Early in my working life, I was employed at a big corporation that issued weekly,  paper, paychecks. In my own little way to celebrate having my own money for the first time, payday became the day I went to bank during my lunch hour, cashed my check, and ate lunch at a better-than-usual fast food restaurant.

Payday, which was always on a Friday, was the best day of the week. I had money in my pocket, and life was good, especially at the discos after midnight.

Today, I don’t get a paycheck, not even a stub in a sealed envelope. If I didn’t program my computer, I wouldn’t even get a email notice telling me that my earnings had been transferred from my employer’s bank account to mine.

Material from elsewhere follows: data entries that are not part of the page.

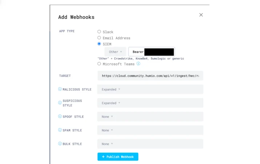Image resolution: width=260 pixels, height=164 pixels.
Task: Click info icon next to Microsoft Teams
Action: 138,64
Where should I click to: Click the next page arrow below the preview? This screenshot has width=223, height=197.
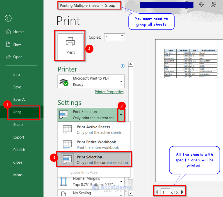pos(181,192)
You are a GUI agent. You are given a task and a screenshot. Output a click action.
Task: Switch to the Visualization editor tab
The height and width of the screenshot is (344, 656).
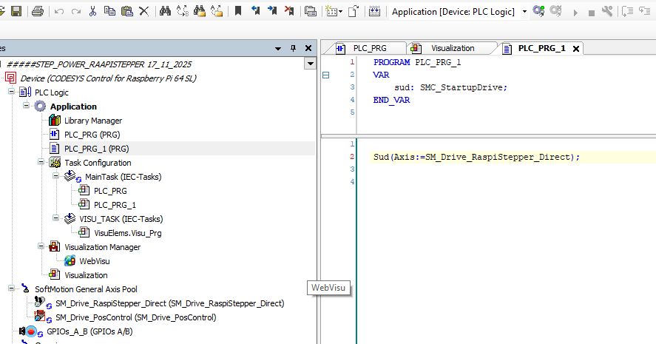click(x=452, y=48)
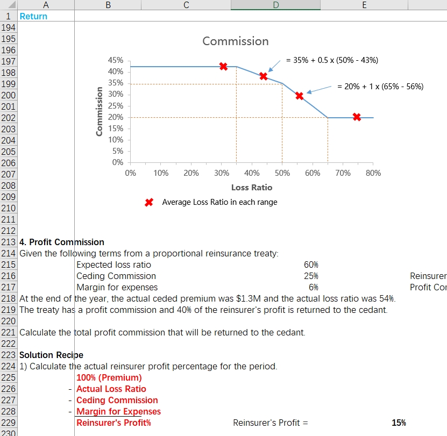Select the row 213 header
The width and height of the screenshot is (447, 436).
pos(9,242)
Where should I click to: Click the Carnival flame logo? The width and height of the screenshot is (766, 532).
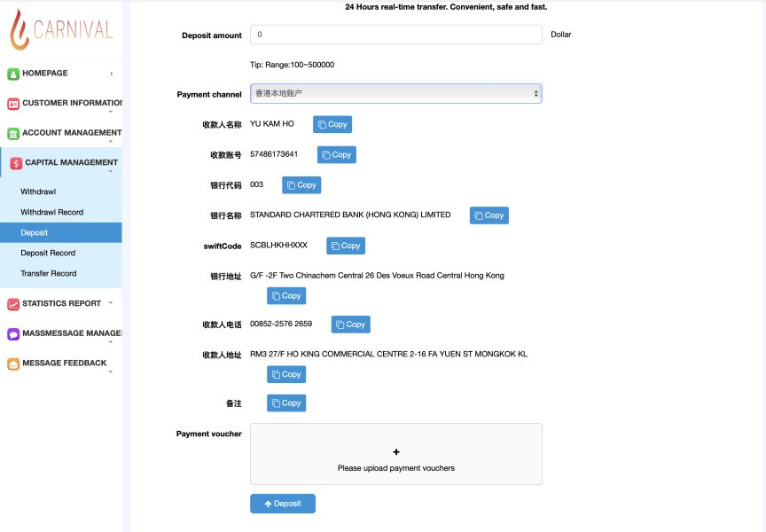click(x=20, y=30)
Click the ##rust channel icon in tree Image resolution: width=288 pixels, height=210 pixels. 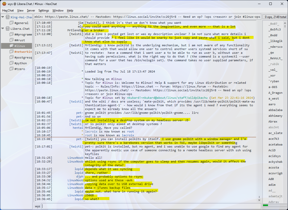point(12,40)
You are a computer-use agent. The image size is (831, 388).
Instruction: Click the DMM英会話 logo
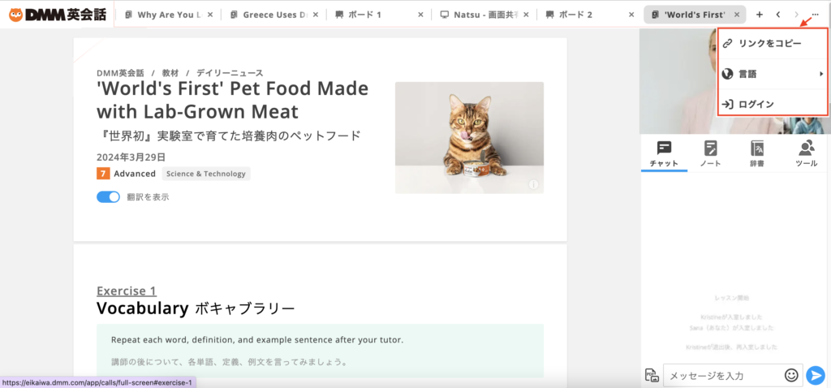pyautogui.click(x=57, y=15)
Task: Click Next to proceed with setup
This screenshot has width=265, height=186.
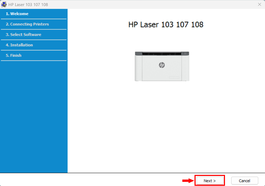Action: coord(210,180)
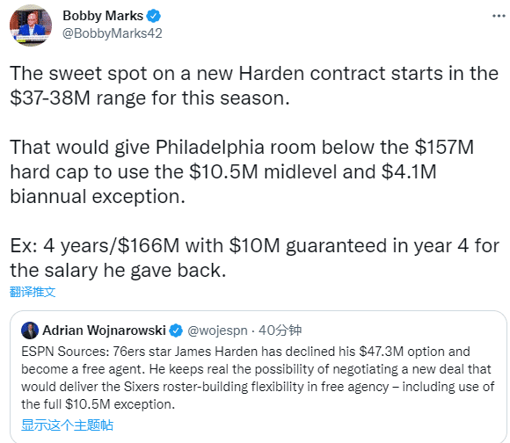Click the Bobby Marks display name
Screen dimensions: 510x443
coord(103,16)
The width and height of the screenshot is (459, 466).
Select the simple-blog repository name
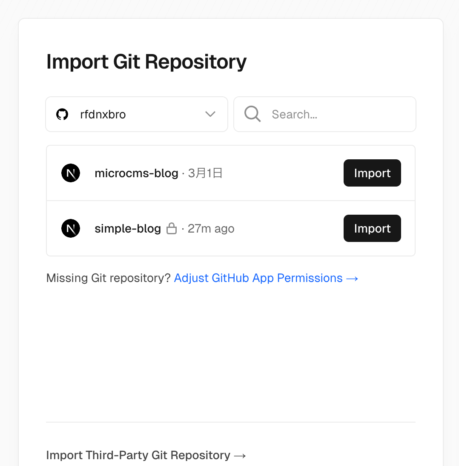click(x=128, y=229)
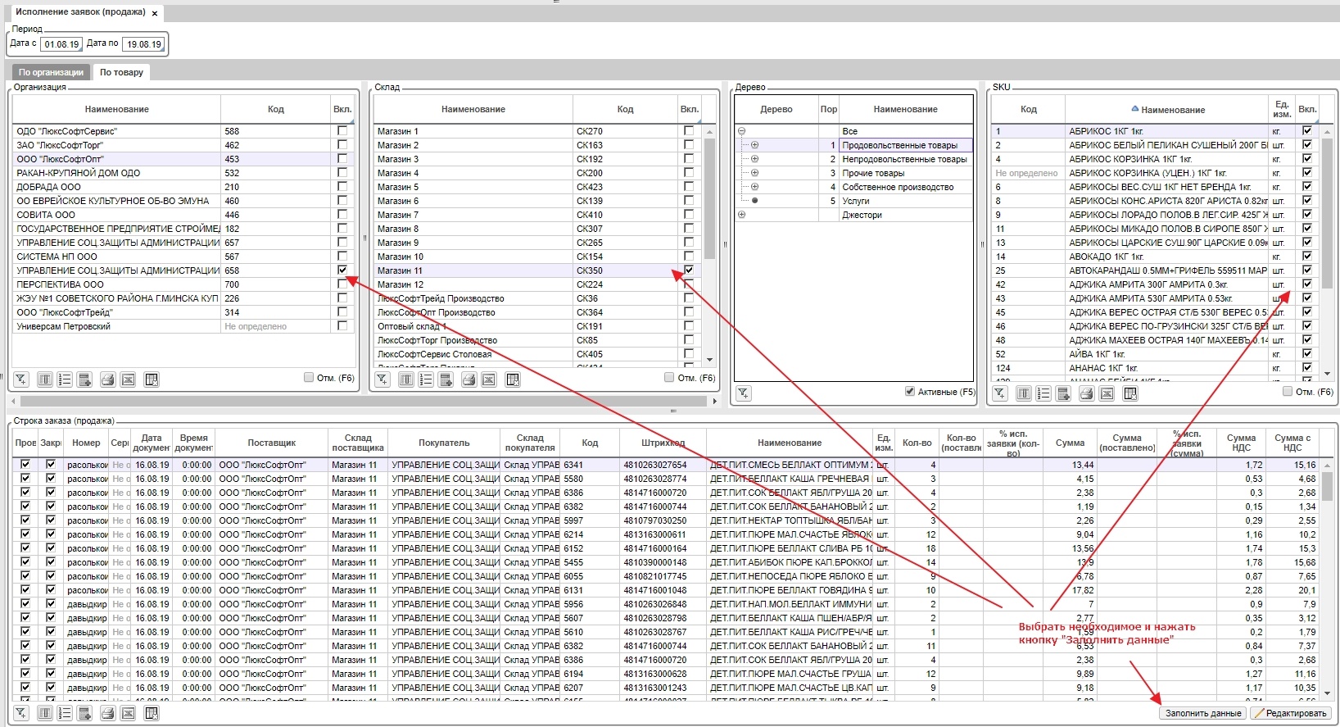Click the column settings icon in SKU panel

(x=1024, y=393)
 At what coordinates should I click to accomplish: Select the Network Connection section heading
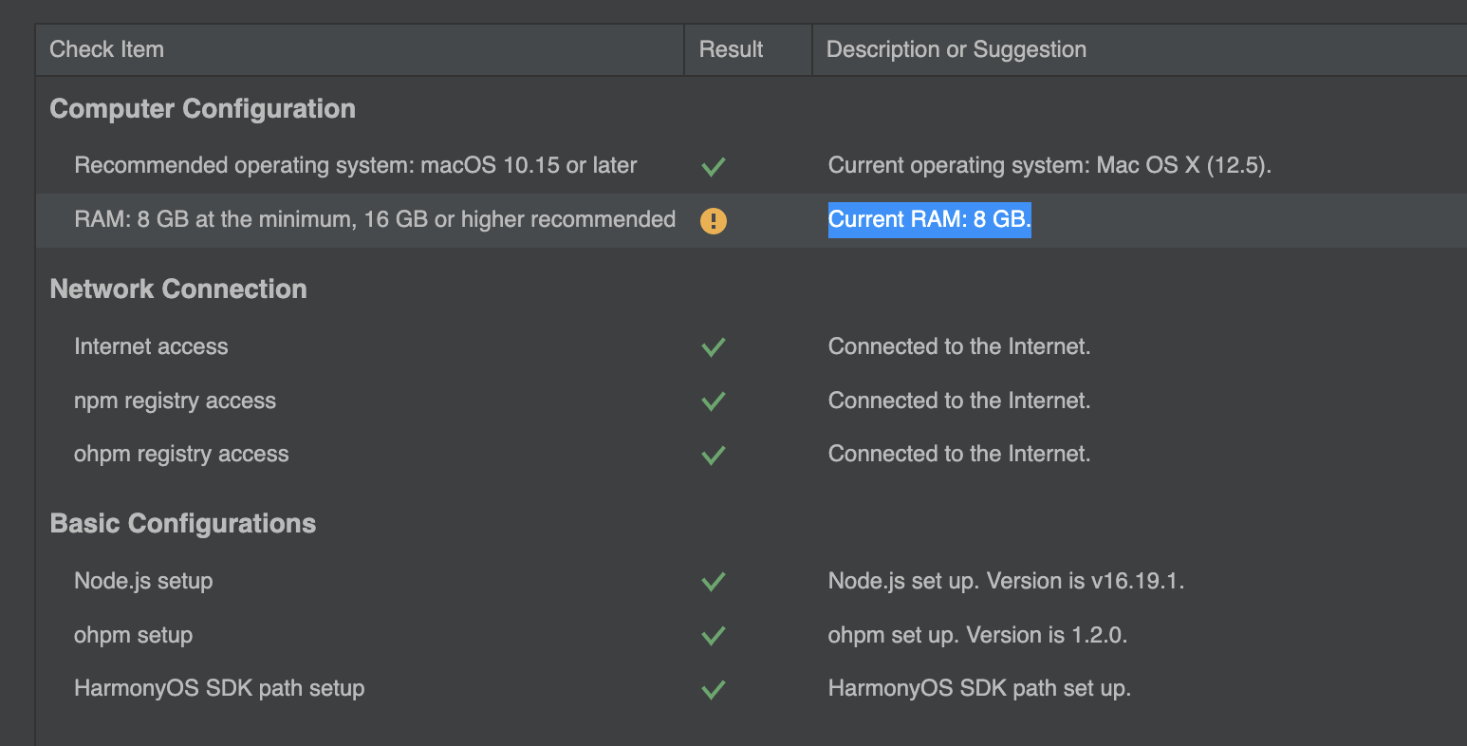point(178,289)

Not only is the thrill of getting paid been replaced with a Google Alert, the satisfaction of paying my bills is a thing of the past, too. When I still used a checkbook, I could at least sit down at the kitchen table with a stack of bills, a calendar, ink pen, notepad, calculator, checkbook, envelopes, and stamps to figure out who got what. There was some satisfaction in dropping a handful of payments in the mailbox.

Now, whether there are funds in my account or not, my debtors draft my bank account automatically. Unless I electronically intervene, my money comes and goes without ever giving me the satisfaction of signing a check or touching cold hard cash.

The only time I have money in my pocket is when I push the “cash back” button at the self-checkout register at Bi-Lo. Instead of cash, I now have a debit card, which used be called a check card and cash card.

Now, if I could only figure out if Starbucks wants me to swipe my card, insert my card, or just wave my card close to its own electronic gadget. No, it wants my Apple Watch to get cozy with its iPad checkout. I don’t even have to use my finger as an electronic pen anymore.

I sort of miss paying for a real cup a coffee with real money. I also miss Singapore Slings, too-tight polyester pants, and Disco Inferno. But I’d settle for a bagful of penny candy, paid for with real pennies.